(TASK GOAL):
Reproduce verbatim everything from the line containing "This screenshot has width=1024, height=768." down to the end of the entries, omitting the pictures.

□ □ □ □ □ □ □

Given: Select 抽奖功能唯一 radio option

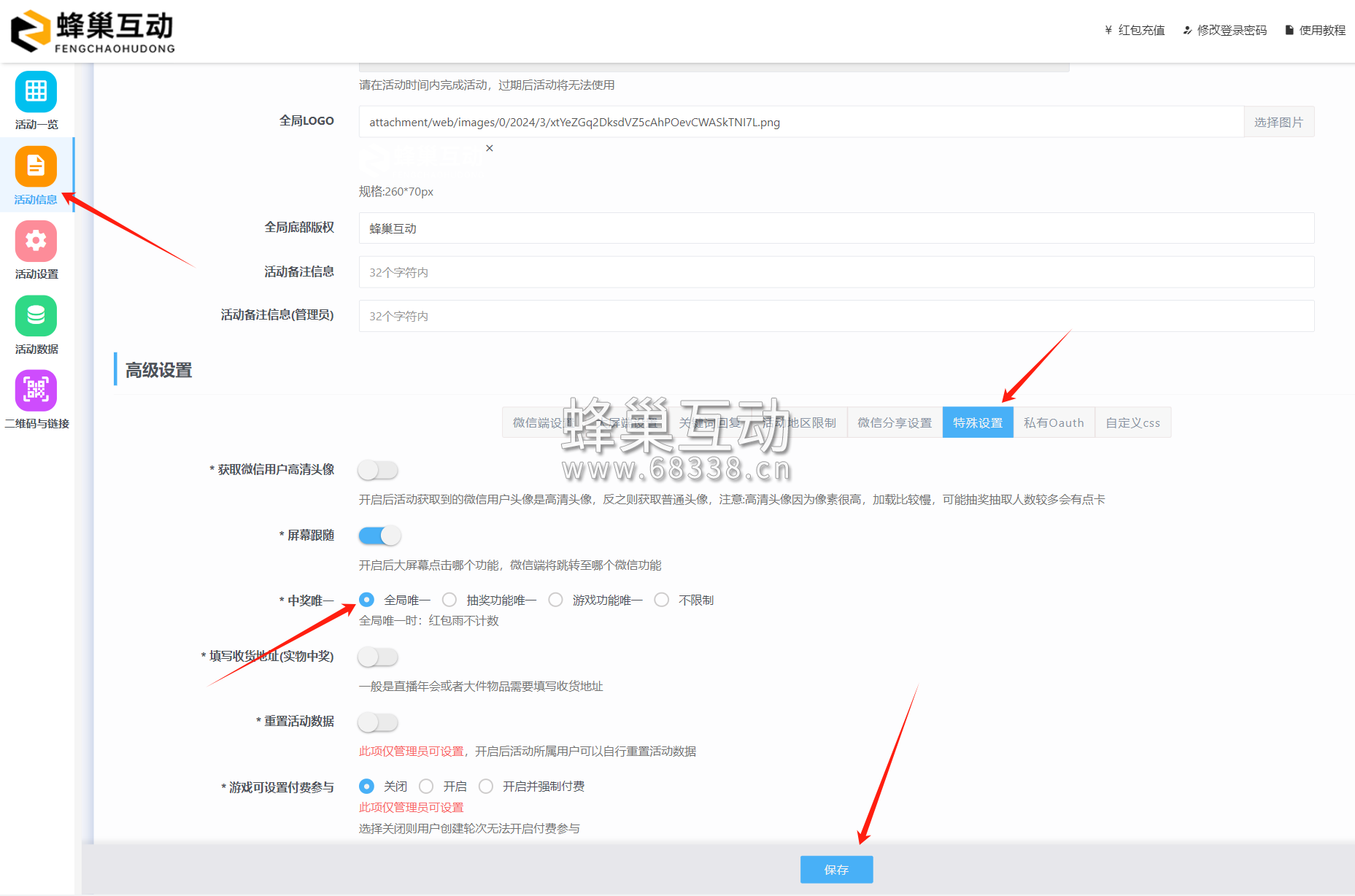Looking at the screenshot, I should [449, 599].
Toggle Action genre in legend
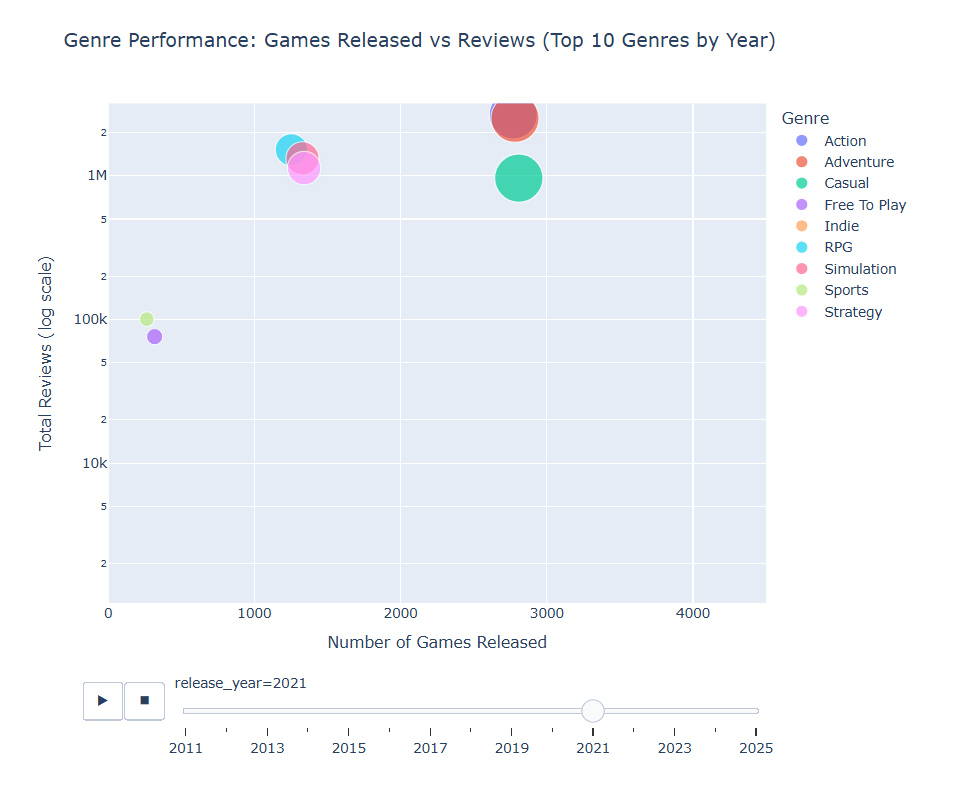Screen dimensions: 954x805 (844, 141)
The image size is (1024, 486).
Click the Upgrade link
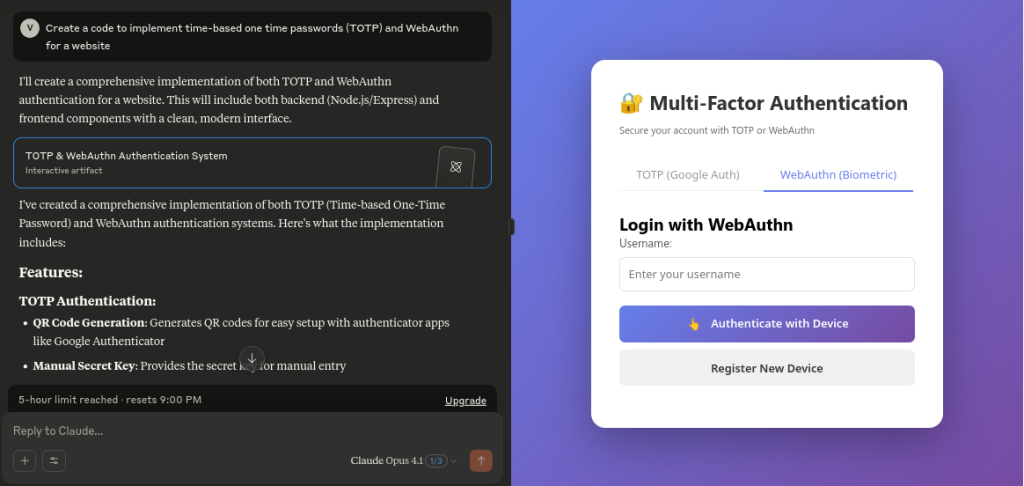point(465,401)
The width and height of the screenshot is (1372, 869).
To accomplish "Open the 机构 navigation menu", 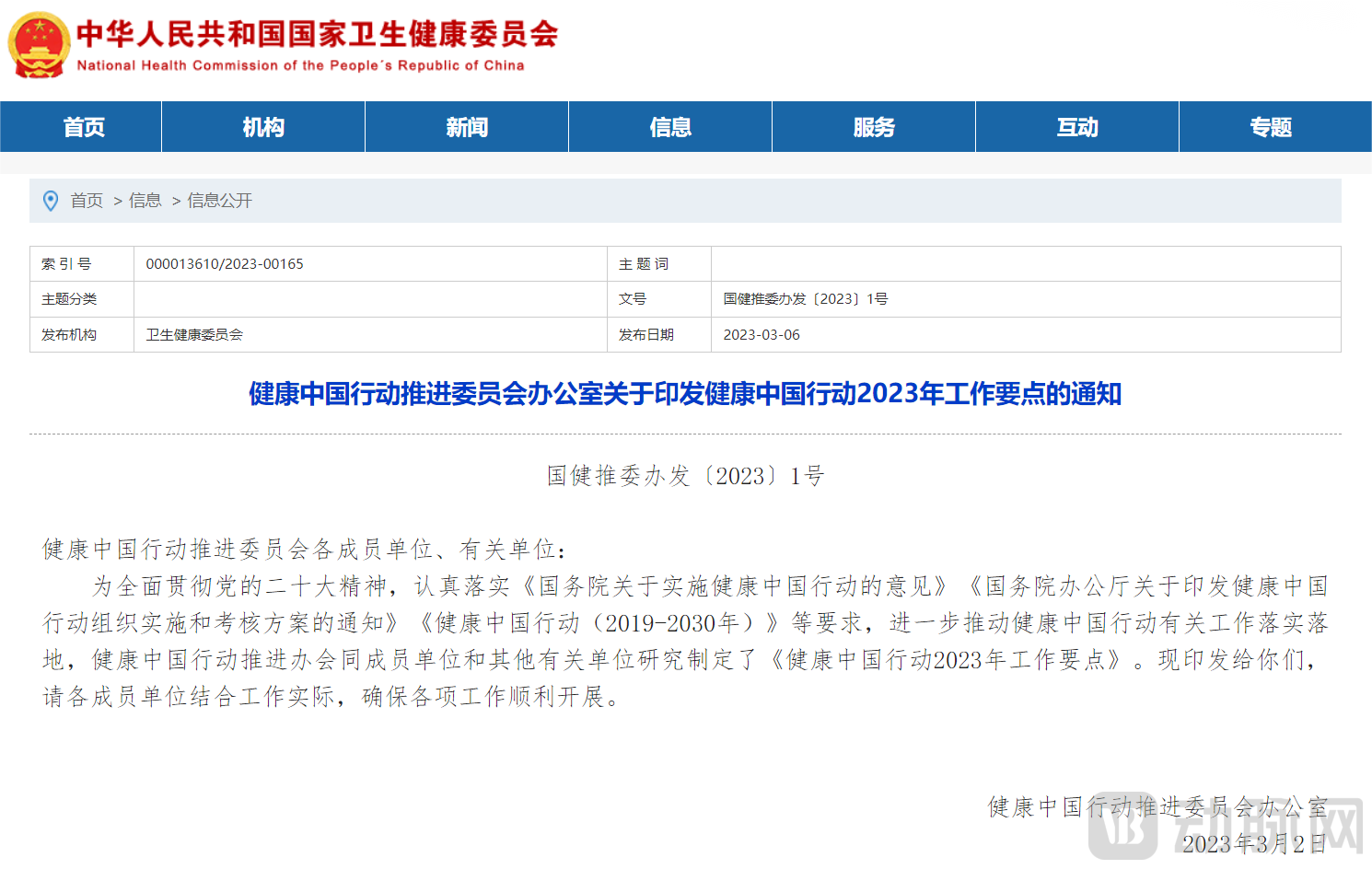I will pyautogui.click(x=262, y=126).
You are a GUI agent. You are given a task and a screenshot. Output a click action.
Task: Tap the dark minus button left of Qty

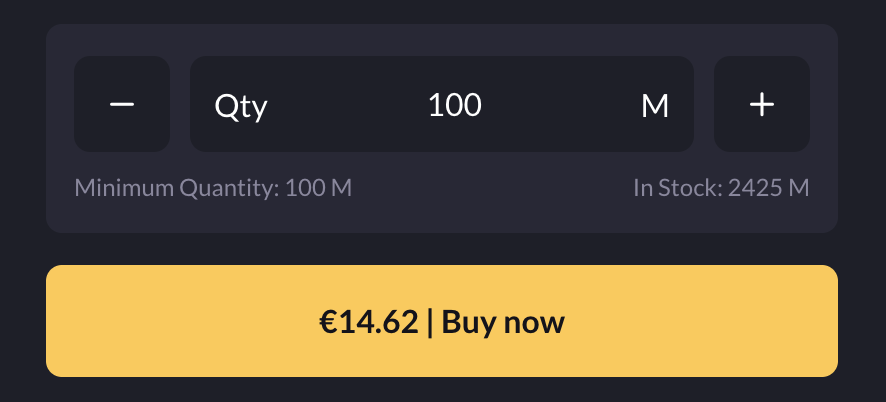(x=122, y=104)
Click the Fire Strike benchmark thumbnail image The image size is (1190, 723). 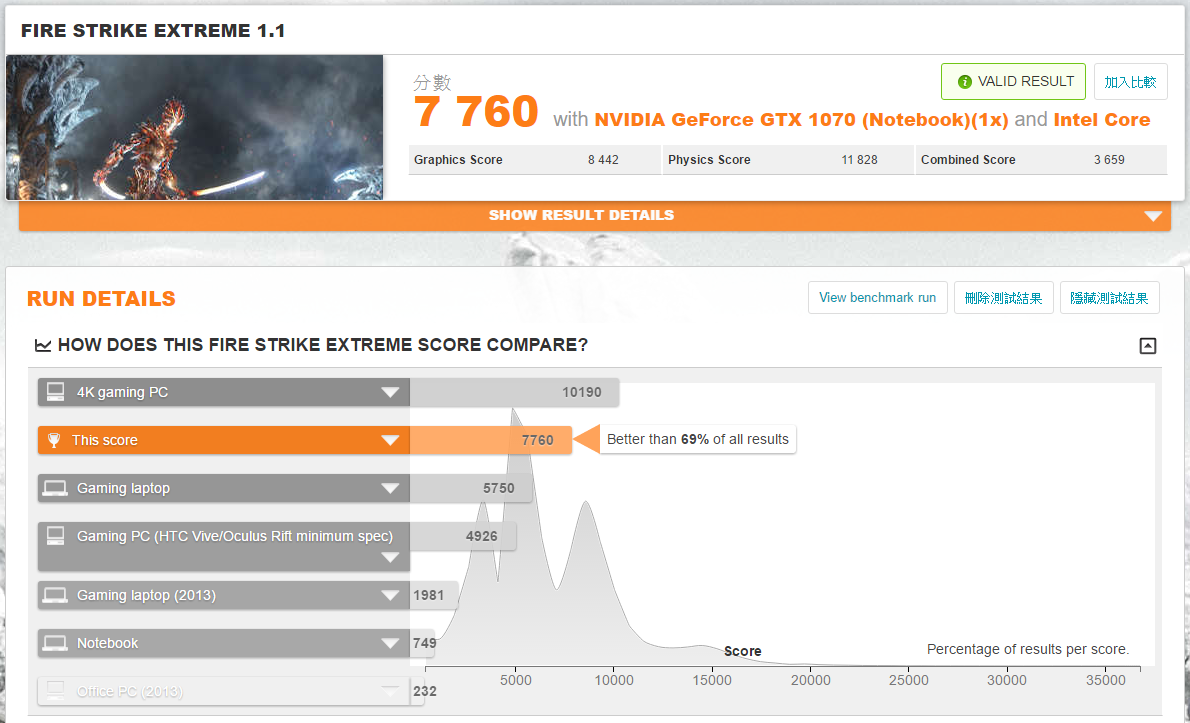click(x=195, y=127)
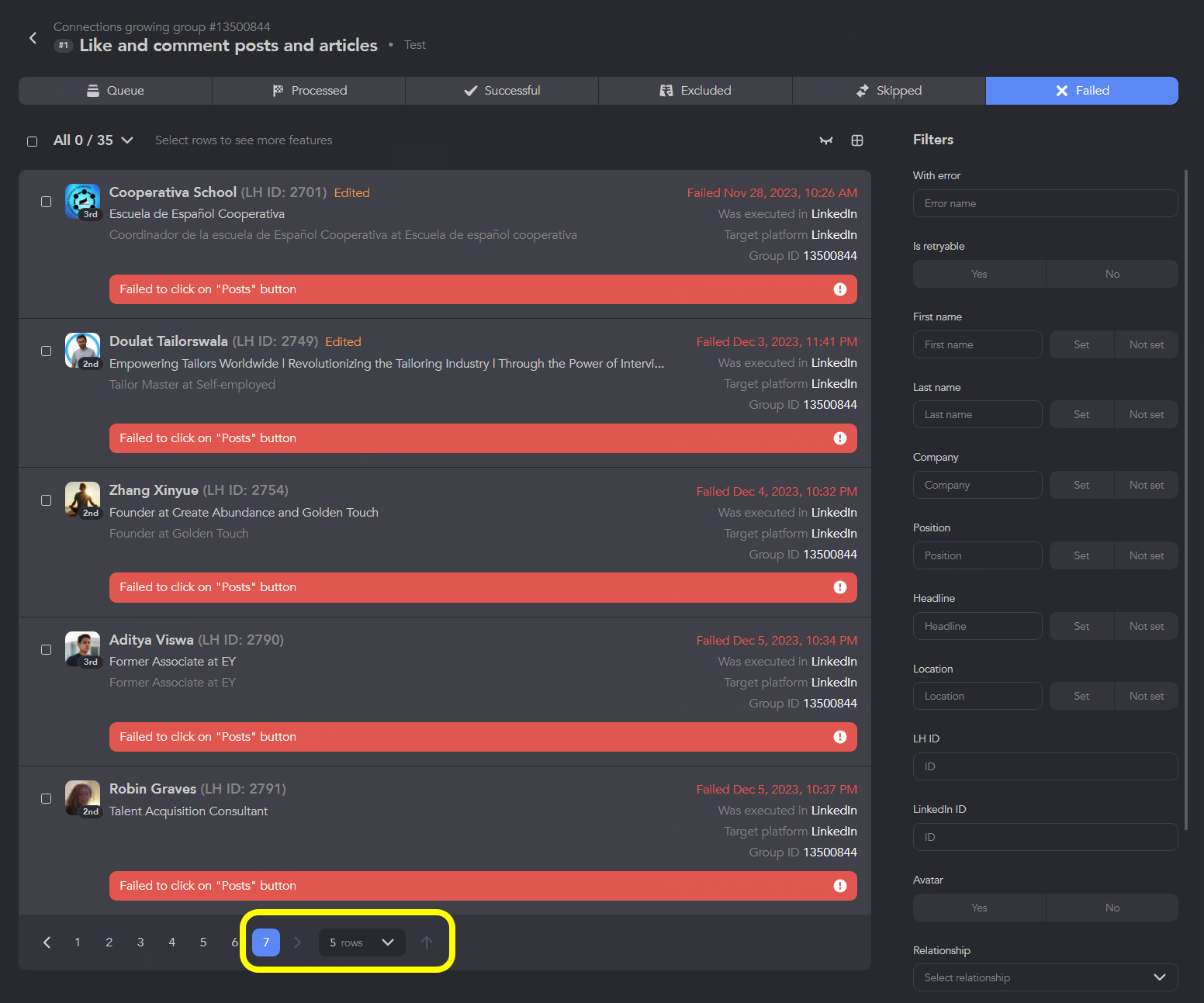Open the 5 rows per page dropdown
This screenshot has height=1003, width=1204.
pyautogui.click(x=362, y=942)
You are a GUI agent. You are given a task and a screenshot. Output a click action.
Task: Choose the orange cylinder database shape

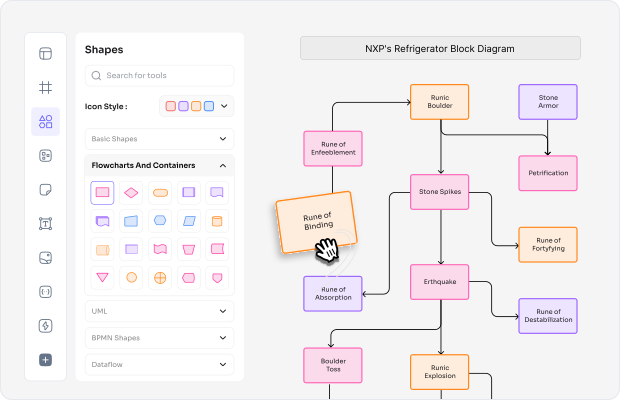click(x=217, y=221)
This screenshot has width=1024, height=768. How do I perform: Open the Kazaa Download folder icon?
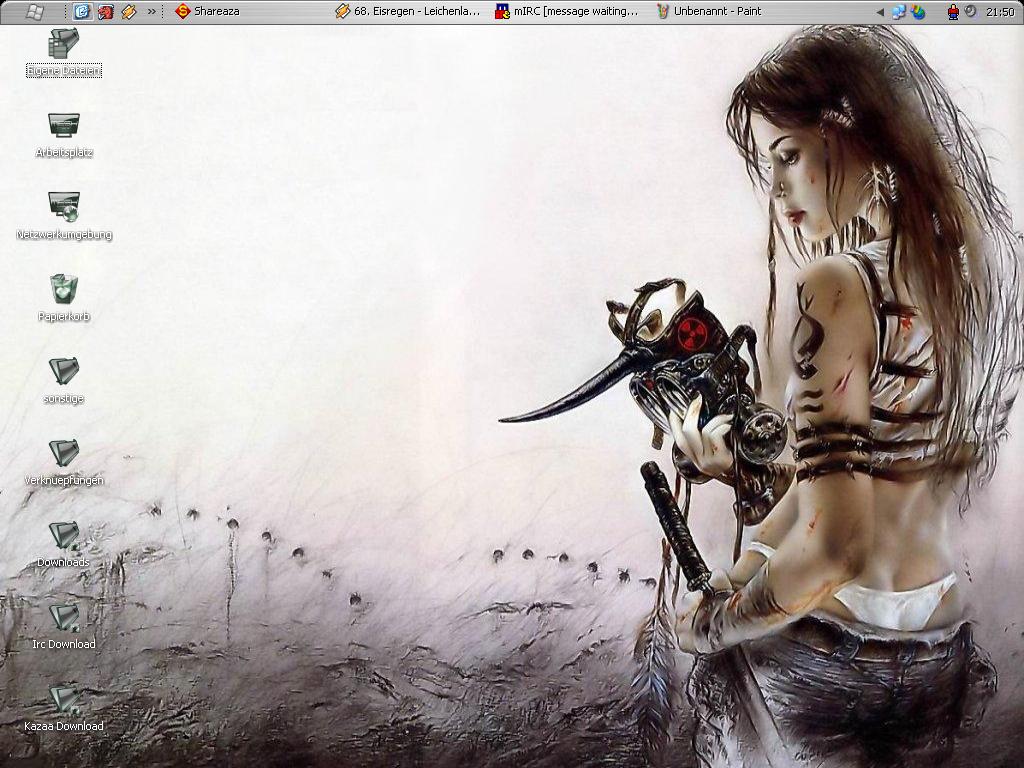pyautogui.click(x=64, y=699)
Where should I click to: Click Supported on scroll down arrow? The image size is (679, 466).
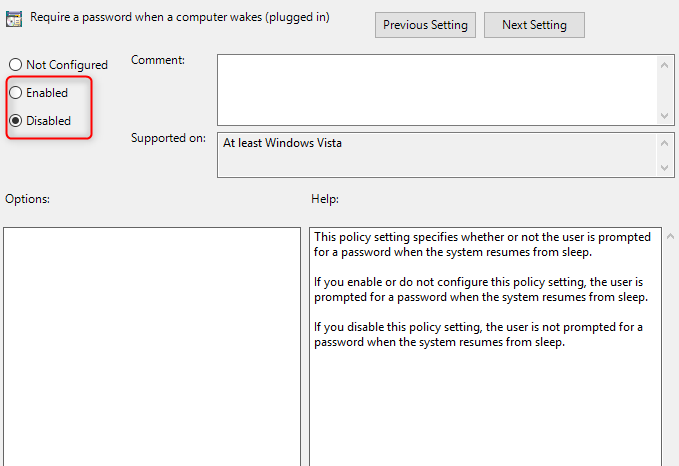664,168
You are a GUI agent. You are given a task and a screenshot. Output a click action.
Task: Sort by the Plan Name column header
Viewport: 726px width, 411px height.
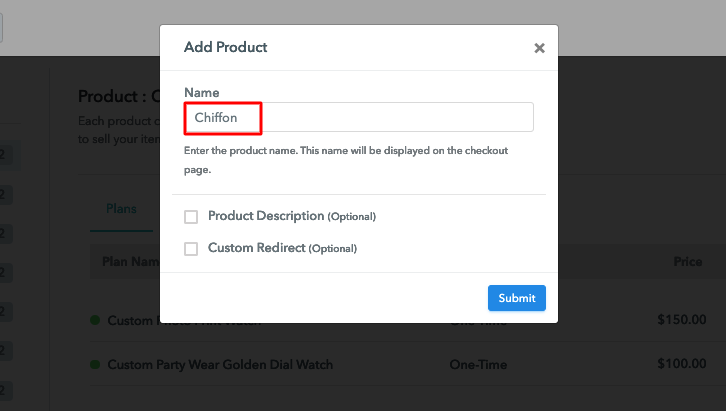pyautogui.click(x=131, y=262)
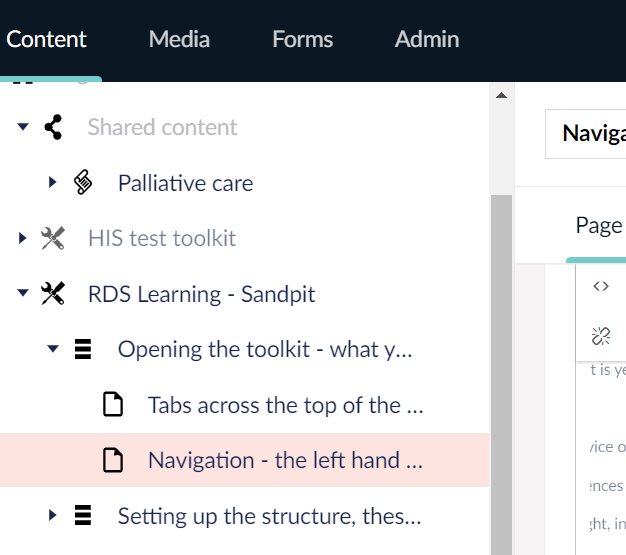
Task: Click the remove link icon in editor
Action: pyautogui.click(x=601, y=335)
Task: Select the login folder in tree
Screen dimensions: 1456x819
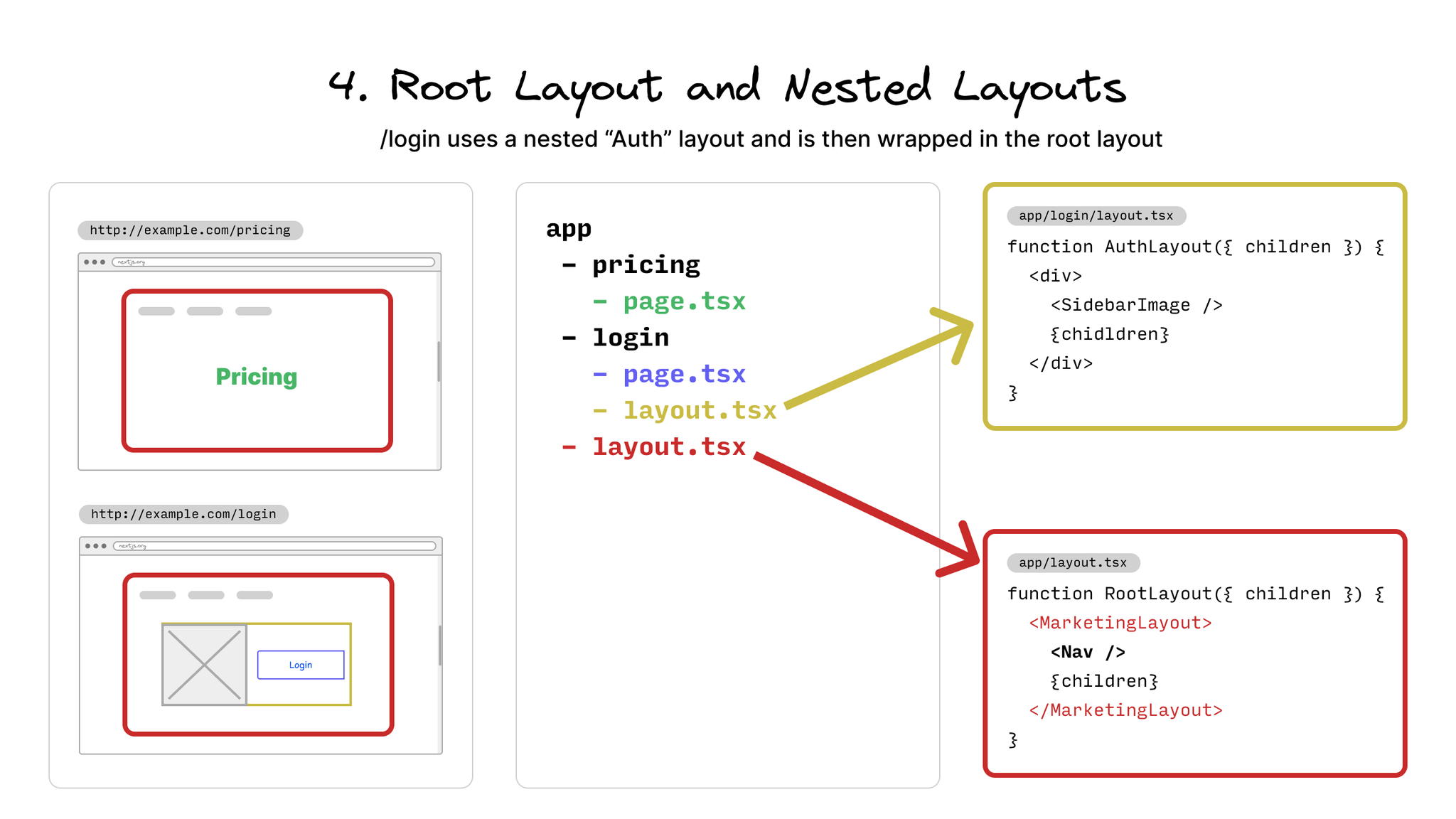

□ □ □ □ □ □ □

(EXERCISE SOLUTION):
This screenshot has width=1024, height=768. How do I perform: Open the Kazaa Download folder icon?
pyautogui.click(x=64, y=699)
Where should I click to: Click Supported on scroll down arrow? The image size is (679, 466).
664,168
You are a GUI agent. You are given a task and a screenshot. Output a click action.
Task: Sort by the Plan Name column header
Viewport: 726px width, 411px height.
pyautogui.click(x=131, y=262)
Task: Click the remove link icon in editor
Action: pyautogui.click(x=601, y=335)
Task: Select the login folder in tree
Screen dimensions: 1456x819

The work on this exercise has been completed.